Scherson: I prefer to think in terms of opportunity. Everybody has barriers, but they all can be overcome with new tools in the toolbox. One tool is the economic incentive by way of the Inflation Reduction Act. Another tool is an alternative project delivery model called P3, which stands for public-private partnerships. In that model, a private company invests in all the infrastructure while the utility pays no money upfront. In return, the utility receives an ongoing revenue stream to help fund capital improvement programs and rate stabilization.

TPO: How does the P3 model differ from traditional project development?

Scherson: The traditional design-bid-build model is very time-consuming. There is an RFP process to select an engineer. The engineers do the design, which goes to bid. The bids are too high, so the project goes back for value engineering. Each step takes a long time, during which prices go up. In the P3 model, the technology, construction and engineering team is together from day one, sitting with the client to design the system and deliver it faster and more economically. Technical and economic risks are shifted away from the utility onto private companies that have expertise in delivering and operating biogas projects.

TPO: How would you assess the potential for co-digestion as a way to increase biogas production?

Scherson: Food waste is so good because it has a very high energy yield, double that of wastewater sludges.
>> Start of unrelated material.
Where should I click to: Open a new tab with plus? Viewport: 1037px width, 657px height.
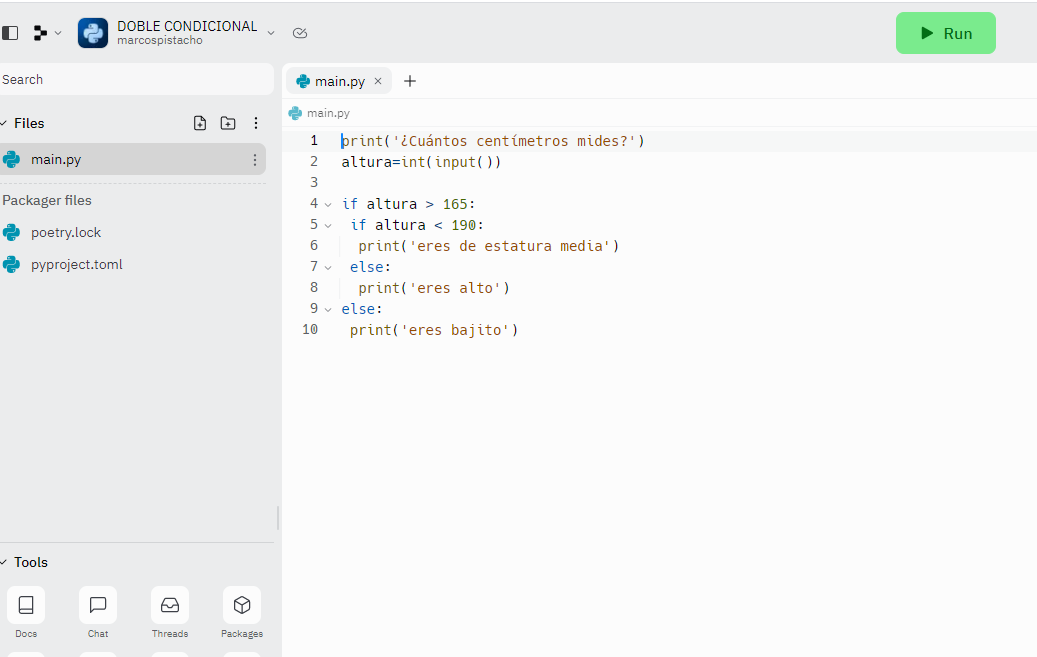[x=409, y=81]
That’s simply because the food waste has not been already digested by humans. All the energy that our bodies would otherwise consume when we eat the food is available to the digester. Every wastewater treatment plant that has digesters can co-digest. There is no limitation. The question is what technologies and what design configurations are needed to retrofit the plant to make it work.

TPO: What forms of food waste are the most viable?
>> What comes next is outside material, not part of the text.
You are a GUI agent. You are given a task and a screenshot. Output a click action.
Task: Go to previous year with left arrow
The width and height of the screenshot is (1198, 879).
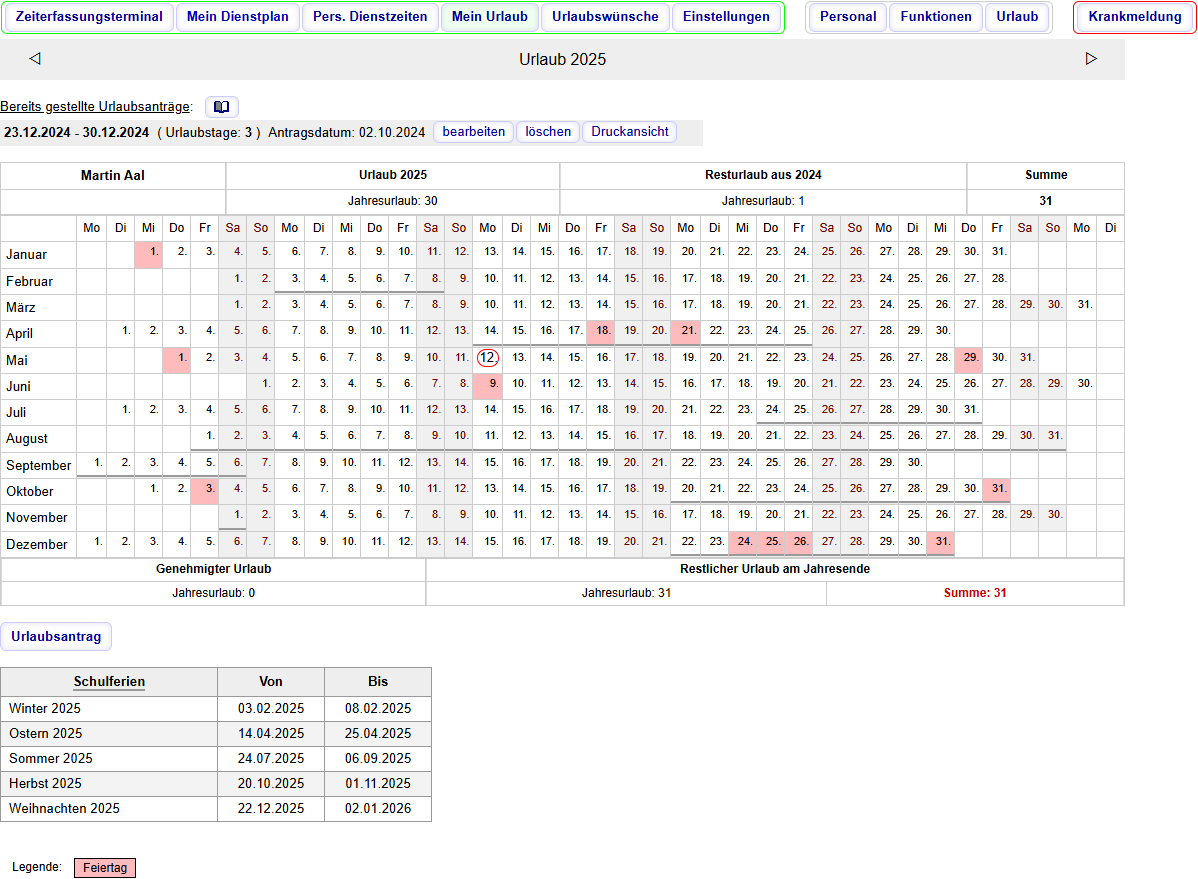[35, 59]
Scherson: The keys to success are homogeneity and scale. The preference is for high energy density, so high COD. Brewery waste, dairy waste, expired packaged goods, all qualify. Then we look at what is available in large quantities, such as material from grocery chains and other businesses. The kind of machinery used to slurry it up doesn’t matter.

TPO: How would you rate the potential for capturing post-consumer food waste, such as from green bin programs, for co-digestion?

Scherson: That has wide applicability. California is unique in having a statewide mandate, and that is a huge opportunity for the 156 treatment plants in the state that have digesters. Some states in the Northeast also have source-separated food waste streams, or requirements for large generators to have source-separated collection. Another driver is the high cost of disposal in many places, including the Northeast. So there is a pure economic incentive for food waste generators to find lower cost outlets. Wastewater plants are ideally positioned to serve that function.